Trecho do texto —
=-=-=

Thursday, 28 de March de 2024 ISSN 1519-7670 - Ano 24 - nº 1281

Caos, chavismo e uma telenovela

Como escritor em Caracas nestes tempos caóticos, vivo em dois mundos diferentes. Durante o dia, escrevo roteiros para uma telenovela, uma coprodução mexicano-venezuelana para a Telemundo. À noite, redijo comentários políticos, principalmente para o “Tal Cual”, um dos poucos jornais oposicionistas que restaram na Venezuela. Levei 30 anos para compreender que as telenovelas são uma metáfora dramatizada do populismo latino-americano. Essas atrações lidam não tanto com o amor não correspondido, e mais com mitos de redenção social tão imortais quanto o de Evita Perón.

O tema mais frequente prescreve a redistribuição de riqueza entre os pobres, com pouca consideração sobre como essa riqueza é criada, o que explica muito sobre a história recente da Venezuela e seu estilo peculiar de socialismo, conhecido como chavismo. Muitos populistas demagógicos latino-americanos propagaram desde 1930 essas “soluções” inspiradas em Robin Hood para a pobreza e as injustiças.

Eu queria escrever uma história diferente, a história de uma moça, uma empreendedora, que ascende da pobreza para a prosperidade por meio da inovação, da astúcia, de um pouco de capital inicial e de muito esforço. O fato de a América Latina abrigar 17% das start-ups do mundo tornou a ideia palatável para os produtores.

=-=-=

Suas tarefas —
• a. As afirmações a seguir estão de acordo com o texto sobre chavismo e telenovelas? Responda sim ou não para cada uma e cite literalmente as palavras do texto que decidem a resposta.
(i) Os roteiros de telenovela são escritos durante o dia, e os comentários políticos, à noite.
(ii) O "Tal Cual" é apresentado como um jornal alinhado ao governo.
(iii) A América Latina abriga 17% das start-ups do mundo.
• b. Extraia do texto sobre chavismo e telenovelas o trecho entre "Caos, chavismo e" e "de Evita Perón.", inclusive.
• c. Segundo o texto sobre chavismo e telenovelas, para qual emissora é feita a coprodução mexicano-venezuelana?

Informações fornecidas —
=-=-=

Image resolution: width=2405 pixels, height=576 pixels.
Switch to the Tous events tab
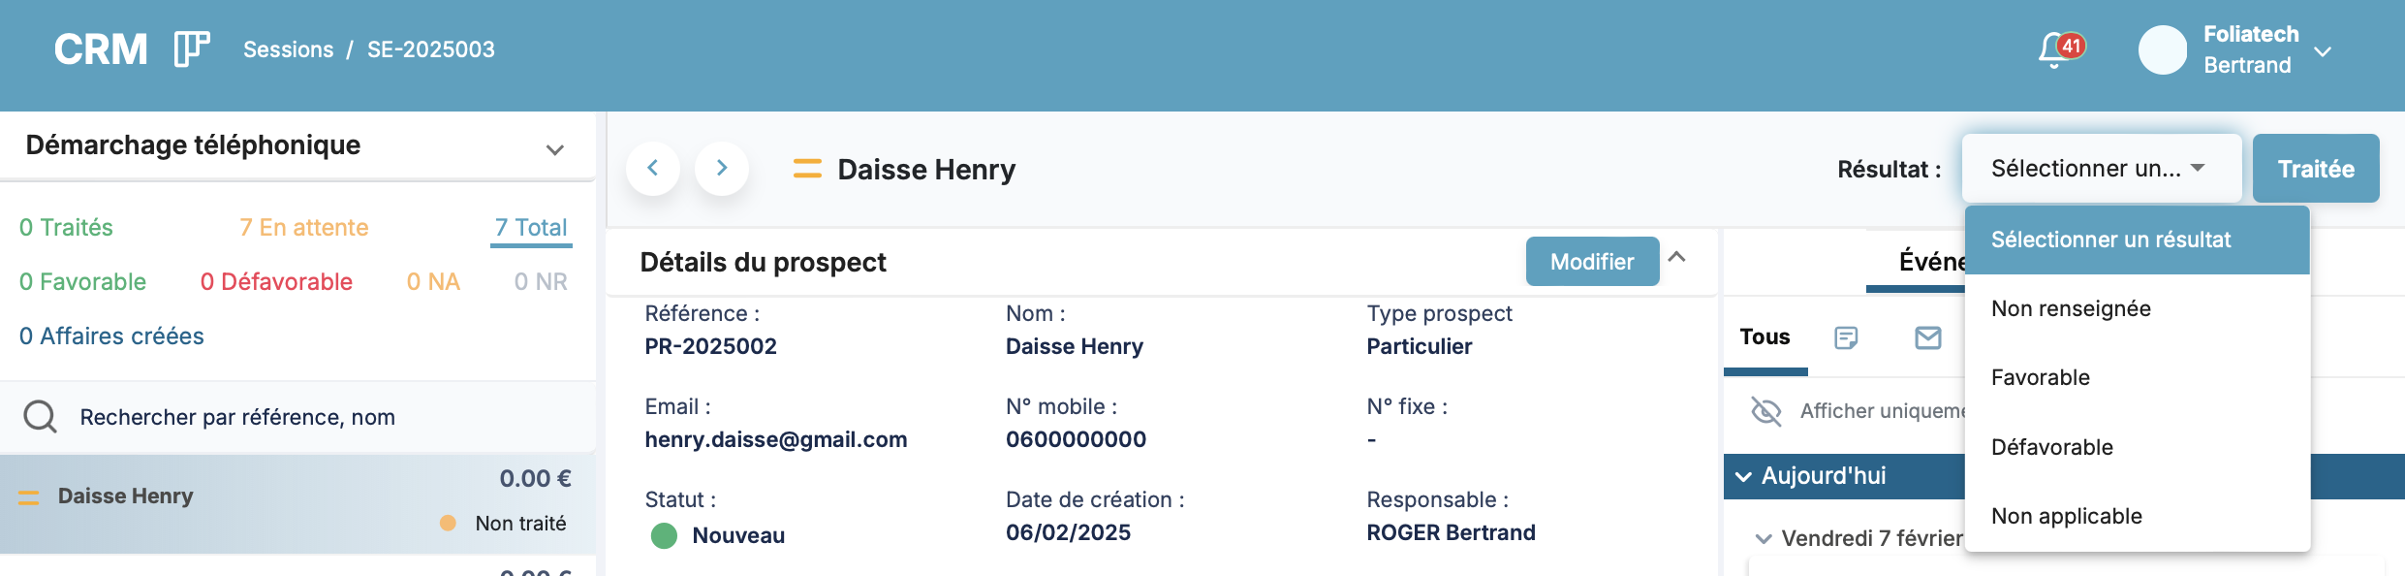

=-=-=

Resultados das tarefas —
• a.
(i) Sim: "Durante o dia, escrevo roteiros para uma telenovela" e "À noite, redijo comentários políticos".
(ii) Não: "um dos poucos jornais oposicionistas que restaram na Venezuela".
(iii) Sim: "O fato de a América Latina abrigar 17% das start-ups do mundo".

• b.
Caos, chavismo e uma telenovela

Como escritor em Caracas nestes tempos caóticos, vivo em dois mundos diferentes. Durante o dia, escrevo roteiros para uma telenovela, uma coprodução mexicano-venezuelana para a Telemundo. À noite, redijo comentários políticos, principalmente para o “Tal Cual”, um dos poucos jornais oposicionistas que restaram na Venezuela. Levei 30 anos para compreender que as telenovelas são uma metáfora dramatizada do populismo latino-americano. Essas atrações lidam não tanto com o amor não correspondido, e mais com mitos de redenção social tão imortais quanto o de Evita Perón.

• c. Para a Telemundo.